2.6Fees. The Borrower shall have paid, or caused to be paid, the fees, costs and expenses required to be paid on the Fifth Amendment Effective Date under any fee letter entered into prior to the Fifth Amendment Effective Date by and between the Borrower and the Administrative Agent and, to the extent payable under Section 13.5 of the Credit Agreement, all reasonable and documented out-of-pocket costs and expenses incurred in connection with the preparation, negotiation and execution of this Amendment and the other instruments and documents to be delivered hereunder, if any (including the reasonable and documented fees, disbursements and other charges of Latham & Watkins LLP, counsel for the Administrative Agent).

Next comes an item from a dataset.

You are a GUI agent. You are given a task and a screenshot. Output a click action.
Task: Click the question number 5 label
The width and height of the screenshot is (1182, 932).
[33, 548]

2.7Lien Searches. The Administrative Agent shall have received customary UCC, tax and judgment lien searches with respect to the Borrower and the Grantors in their applicable jurisdictions of organization, reflecting the absence of Liens and security interests other than those being released on or prior to the Fifth Amendment Effective Date or which are otherwise permitted under the Credit Documents.
2.8KYC. The Administrative Agent (or its counsel) and the Lenders shall have received at least three (3) Business Days prior to the Fifth Amendment Effective Date all documentation and other information required by regulatory authorities under applicable “know your customer” and anti-money laundering rules and regulations, including, the Patriot Act, that has been requested by the Administrative Agent in writing at least seven (7) Business Days prior to the Fifth Amendment Effective Date and (ii) to the extent the Borrower qualifies as a “legal entity customer” under the Beneficial Ownership Regulation, at least three (3) Business Days prior to the Fifth Amendment Effective Date, any Lender that has requested, in a written notice to the Borrower at least seven (7) Business Days prior to the Fifth Amendment Effective Date, a Beneficial Ownership Certification in relation to the Borrower, shall have received such Beneficial Ownership Certification (provided that, upon the execution and delivery by such Lender of its signature page to this Amendment, the condition set forth in this clause (ii) shall be deemed to be satisfied).
2.9Promissory Notes. The Administrative Agent shall have received a promissory note substantially in the form of Exhibit G attached to the Credit Agreement executed by the Borrower in favor of each Lender that has requested a promissory note, evidencing the Loans owing to such Lender.
Section 3.Representations and Warranties.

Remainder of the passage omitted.